Con rabbia, umorismo e indignazione, Michael Moore torna sul grande schermo con un nuovo documentario d’inchiesta, “Capitalism: A love story“, che uscirà al cinema il 30 ottobre.

Il nuovo documentario esplora le cause della crisi economica mondiale che sta mettendo in ginocchio non solo l’economia americana ma anche quella del resto del mondo.

È una storia d’amore, come recita il titolo, quella che intercorre tra l’uomo e il denaro. Questo amore ha origini molto lontane, e Moore le riscopre nell’antica Roma, quando l’avidità di denaro ha portato alla corruzione più estrema. Così al capitalismo, alla ricerca affannosa di denaro, si deve la crisi economica e la perdita dell’impiego per milioni di persone nel mondo. A causa del capitalismo si deve la perdita dei propri alloggi, del proprio futuro, della povertà. Le banche si arricchiscono, mentre le persone comuni vedono svanire il proprio futuro.

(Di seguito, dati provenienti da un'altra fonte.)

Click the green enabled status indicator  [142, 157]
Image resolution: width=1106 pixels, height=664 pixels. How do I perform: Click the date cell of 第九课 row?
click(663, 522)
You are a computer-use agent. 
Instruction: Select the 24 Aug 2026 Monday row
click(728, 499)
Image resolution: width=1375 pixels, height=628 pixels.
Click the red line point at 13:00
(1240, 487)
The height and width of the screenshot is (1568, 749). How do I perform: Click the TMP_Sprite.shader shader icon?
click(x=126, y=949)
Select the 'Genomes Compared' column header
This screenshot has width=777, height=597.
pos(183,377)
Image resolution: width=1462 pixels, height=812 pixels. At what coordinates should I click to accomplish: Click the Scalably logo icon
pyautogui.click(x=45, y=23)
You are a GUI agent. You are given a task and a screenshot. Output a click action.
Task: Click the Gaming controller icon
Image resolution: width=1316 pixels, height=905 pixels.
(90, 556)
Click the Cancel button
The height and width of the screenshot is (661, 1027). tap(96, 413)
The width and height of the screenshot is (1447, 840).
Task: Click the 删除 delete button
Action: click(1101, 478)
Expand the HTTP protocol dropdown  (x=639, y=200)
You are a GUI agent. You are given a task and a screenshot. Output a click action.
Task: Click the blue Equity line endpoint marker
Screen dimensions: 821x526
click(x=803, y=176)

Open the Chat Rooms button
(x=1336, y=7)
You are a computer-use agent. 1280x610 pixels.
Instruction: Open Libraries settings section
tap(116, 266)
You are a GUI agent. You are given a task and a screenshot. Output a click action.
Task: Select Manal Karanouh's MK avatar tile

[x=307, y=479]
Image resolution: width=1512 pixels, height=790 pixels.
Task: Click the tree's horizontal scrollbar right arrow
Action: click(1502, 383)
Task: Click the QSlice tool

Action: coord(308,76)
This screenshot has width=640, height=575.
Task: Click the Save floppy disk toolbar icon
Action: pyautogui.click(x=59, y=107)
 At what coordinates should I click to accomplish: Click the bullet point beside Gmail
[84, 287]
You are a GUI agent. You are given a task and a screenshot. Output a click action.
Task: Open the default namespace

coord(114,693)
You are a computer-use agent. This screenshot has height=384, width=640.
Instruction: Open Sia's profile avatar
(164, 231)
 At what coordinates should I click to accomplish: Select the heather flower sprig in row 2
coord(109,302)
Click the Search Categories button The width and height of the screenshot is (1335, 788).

La tematica della crisi economica non è nuova per Moore. Già in “The Big One” (1997)aveva affrontato le dinamiche economiche durante la presidenza reaganiana. Poi è passato ad analizzare e denunciare il business del commercio delle armi con “Bowling a Columbine” (2002); le malefatte dell’amministrazione Bush con “Fahrenheit 9/11″(2004), e infine le contraddizioni del sistema sanitario americano con “Sicko” (2007). Così dopo aver raccontato il mal funzionamento degli Stati Uniti, modello di democrazia pieno di contraddizioni, tira le fila del discorso per riportare tutto al grande male, cioè al Capitalismo, come forma di arricchimento spasmodico e irrazionale a favore di pochi.

“Capitalism: a love story” non è solo l’ultimo documentario di Moore, ma come lo ha definito lo stesso regista:

È il film che ho fatto per gli ultimi 20 anni.

Ben articolato e ricco di informazioni, il documentario di Moore trasporta lo spettatore nello spietato e arido mondo della finanza.

La profonda rabbia e l’indignazione del regista diventa corale: è un problema non solo attuale ma anche molto vicino a tutti i cittadini del mondo.